> [Verzoek A] Vanaf wanneer kunnen volgens de tekst over Europese samenwerking in het hoger onderwijs intercollegiale leeractiviteiten worden georganiseerd?
> [Verzoek B] Neem uit de tekst over Europese samenwerking in het hoger onderwijs letterlijk het gedeelte over dat begint bij "De Commissie verzoekt" en doorloopt tot en met "een Europees diploma.".

> [Aangeleverde tekst]
----------------------------------------

Op basis van de resultaten van het verslag stelt de Commissie voor om vanaf het najaar van 2024 een aantal intercollegiale leeractiviteitentussen de lidstaten te organiseren om de discussie over het aanpakken van administratieve belemmeringen te verdiepen en sneller vooruitgang te boeken bij de uitvoering van de aanbeveling.

Acties:

De Commissie zal de toepassing van de aanbevelingen van de Raad ondersteunen, onder meer de aanbeveling over bruggen bouwen voor doeltreffende Europese samenwerking in het hoger onderwijs. Vanaf het najaar van 2024 kunnen intercollegiale leeractiviteiten worden georganiseerd om de resterende belemmeringen weg te werken.

De Commissie verzoekt de lidstaten na te denken over de huidige en toekomstige aanbevelingen van de Raad op het gebied van hoger onderwijs om belemmeringen voor transnationale samenwerking verder weg te nemen en de weg vrij te maken voor een Europees diploma.

----------------------------------------

> [Gegevensfragment]
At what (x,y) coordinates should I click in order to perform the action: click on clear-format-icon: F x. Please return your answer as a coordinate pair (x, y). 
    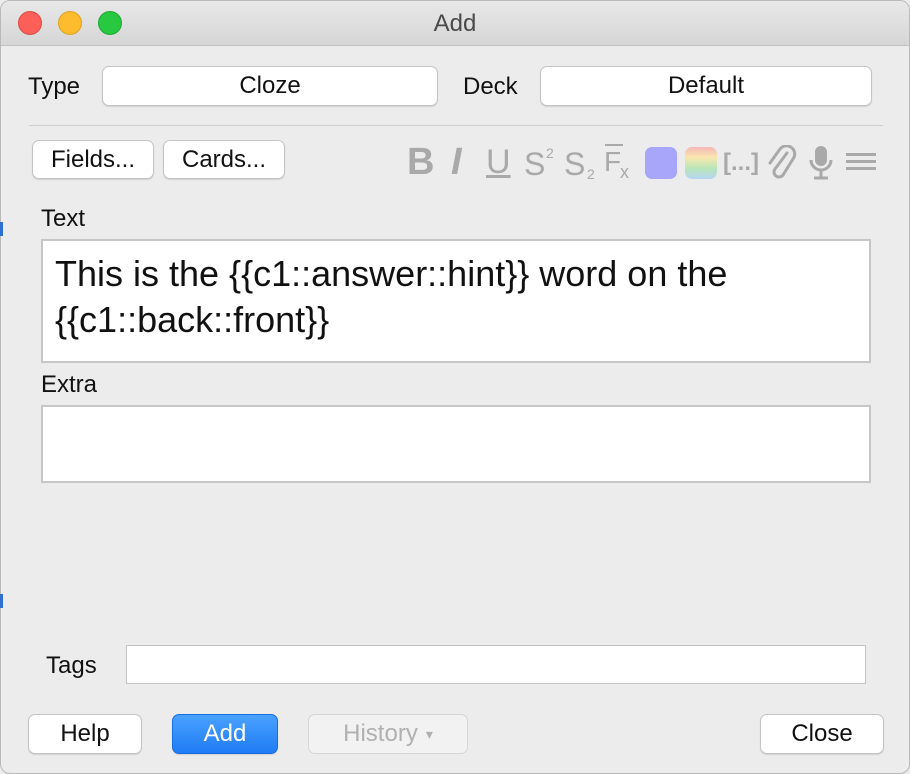
    Looking at the image, I should click on (621, 162).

----------------------------------------

> [Antwoord A] Vanaf het najaar van 2024.

> [Antwoord B]
De Commissie verzoekt de lidstaten na te denken over de huidige en toekomstige aanbevelingen van de Raad op het gebied van hoger onderwijs om belemmeringen voor transnationale samenwerking verder weg te nemen en de weg vrij te maken voor een Europees diploma.